- _Exercise aim_
Transcribe the part of the draft preview below starting at "2014 NFL Draft" and ending at "36 rushing attempts.", word for word.

- _Selection_
----------------
2014 NFL Draft Prospect Preview: Clemson vs. Florida State

Telvin Smith is one of numerous seniors on the Florida State defense with NFL potential. (Photo: Melina Vastola — USA Today Sports)

Florida State (Joe Marino)

James Wilder, Jr., RB, Jr. (6’2’’, 229lbs) 

The son of former Tampa Bay Buccaneers running back James Wilder, Wilder Jr., entered Florida State ranked as the No. 11 recruit in the nation by Rivals. Through his first two seasons on the Seminoles, he has emerged into a steady contributor in a crowded backfield. Despite being part of a three-back rotation in 2012, Wilder led the team in rushing touchdowns with 11 while rushing for 635 yards and averaging 5.8 yards per attempt. He is part of a three-back rotation again this season, but still stands out as a solid prospect, having run for 214 yards and two touchdowns on just 36 rushing attempts.

Wilder is a big, decisive, downhill runner who thrives off contact and is tough to bring down, especially on first contact. This was particularly true against Clemson last season, when the Tigers defense wanted no part of tackling Wilder in thefourth quarter of a 49-37 Seminoles victory.

Although he is a larger back, Wilder runs with good pad level and behind his pads. He is a very well-balanced athlete who physically finishes runs. He hits the hole hard with great burst and is a good athlete overall. He has also flashed the ability to contribute as a receiver out of the backfield.

What may be keeping Wilder from more playing time is that he struggles in pass protection. In the times he is asked to protect, he is frequently seen whiffing on blocks and predictably attempting to unsuccessfully cut block.

If Wilder declares for the draft, he will do so with low mileage on his tires, which I like. He has displayed himself as a talented back that can come in and complement in the NFL right away. I see him as afourth-round prospect at this point.
----------------
- _Collected data_

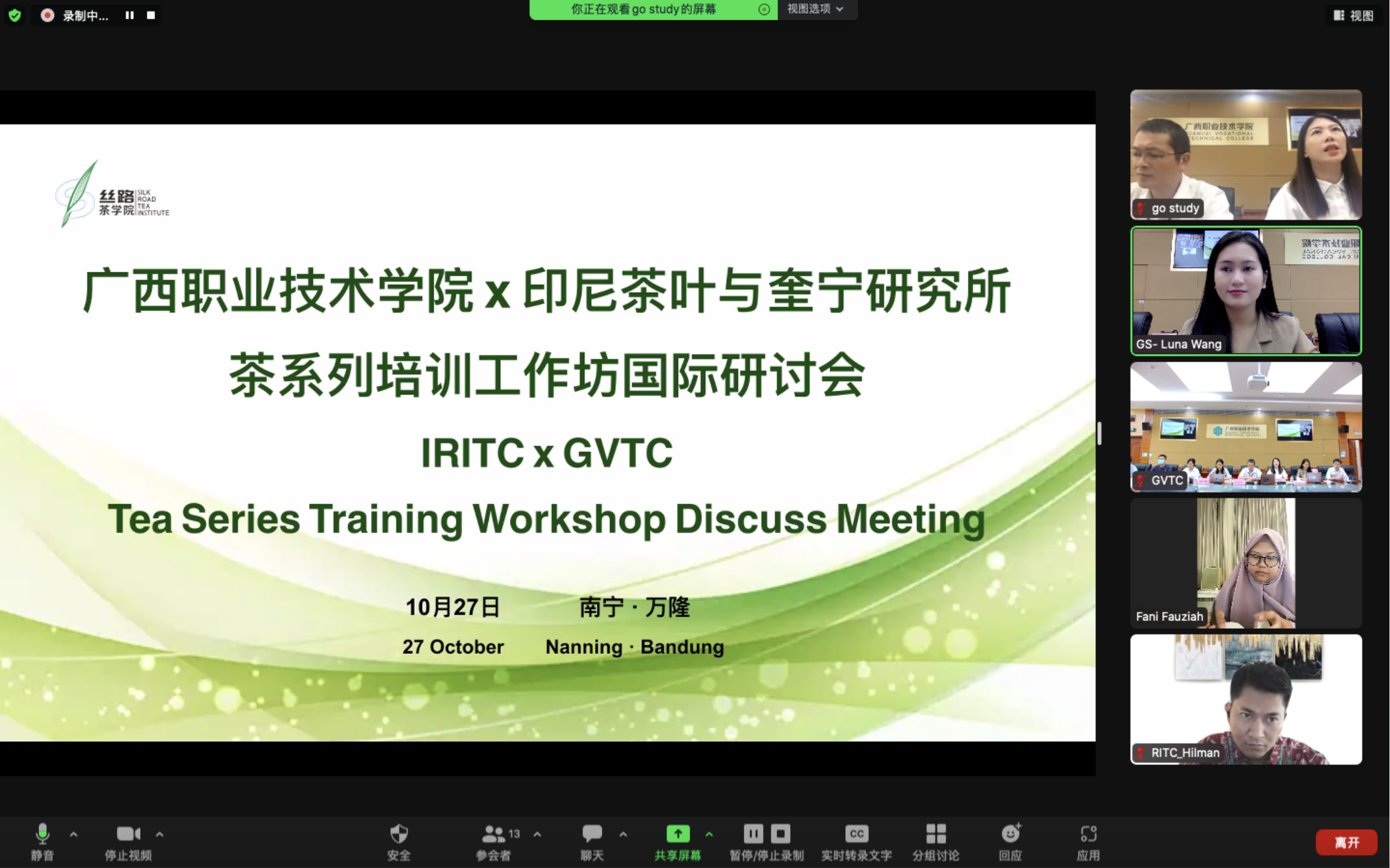The image size is (1390, 868).
Task: Open the Participants panel
Action: click(x=494, y=834)
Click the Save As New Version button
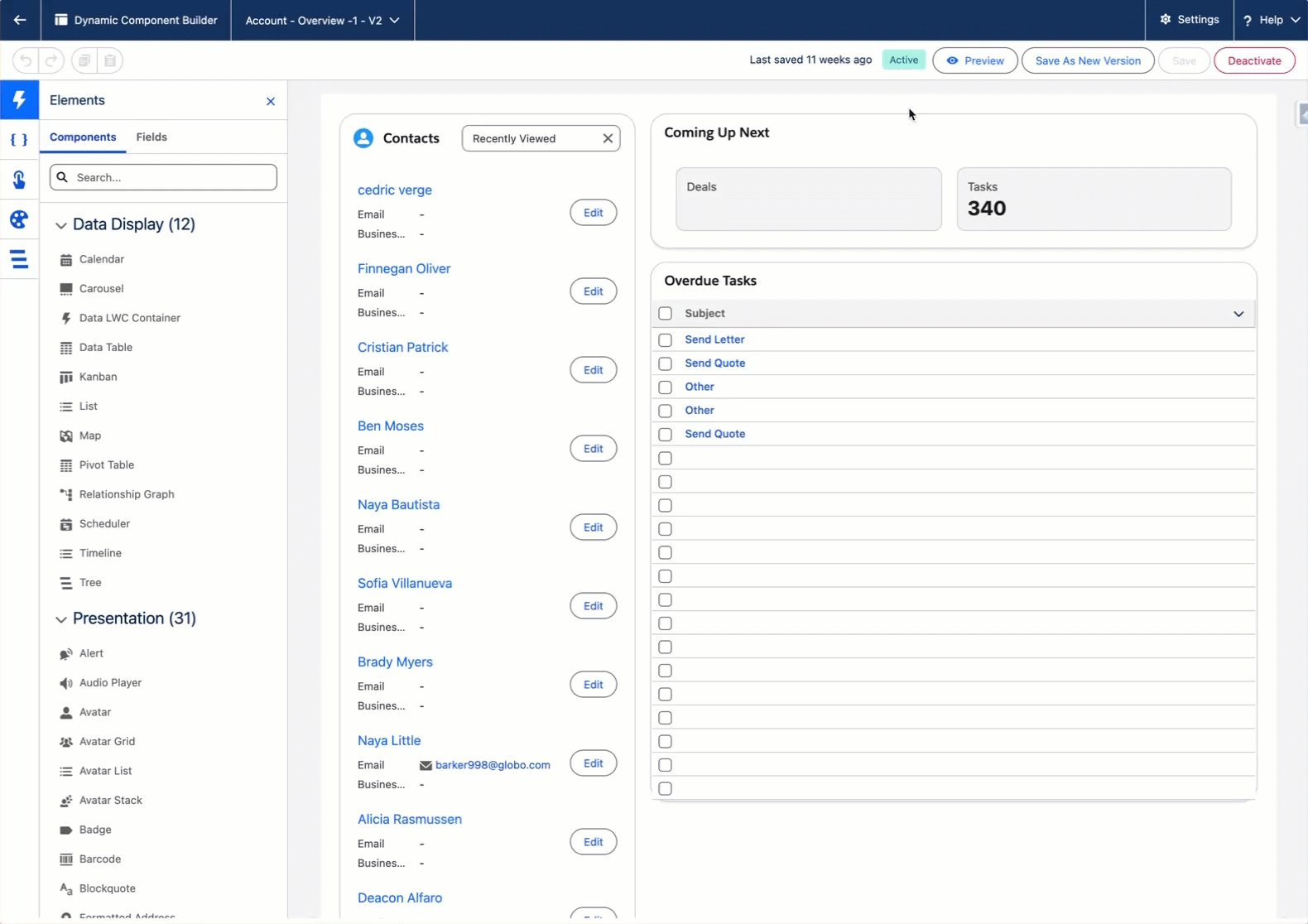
----------------
- _Correct result_
2014 NFL Draft Prospect Preview: Clemson vs. Florida State

Telvin Smith is one of numerous seniors on the Florida State defense with NFL potential. (Photo: Melina Vastola — USA Today Sports)

Florida State (Joe Marino)

James Wilder, Jr., RB, Jr. (6’2’’, 229lbs) 

The son of former Tampa Bay Buccaneers running back James Wilder, Wilder Jr., entered Florida State ranked as the No. 11 recruit in the nation by Rivals. Through his first two seasons on the Seminoles, he has emerged into a steady contributor in a crowded backfield. Despite being part of a three-back rotation in 2012, Wilder led the team in rushing touchdowns with 11 while rushing for 635 yards and averaging 5.8 yards per attempt. He is part of a three-back rotation again this season, but still stands out as a solid prospect, having run for 214 yards and two touchdowns on just 36 rushing attempts.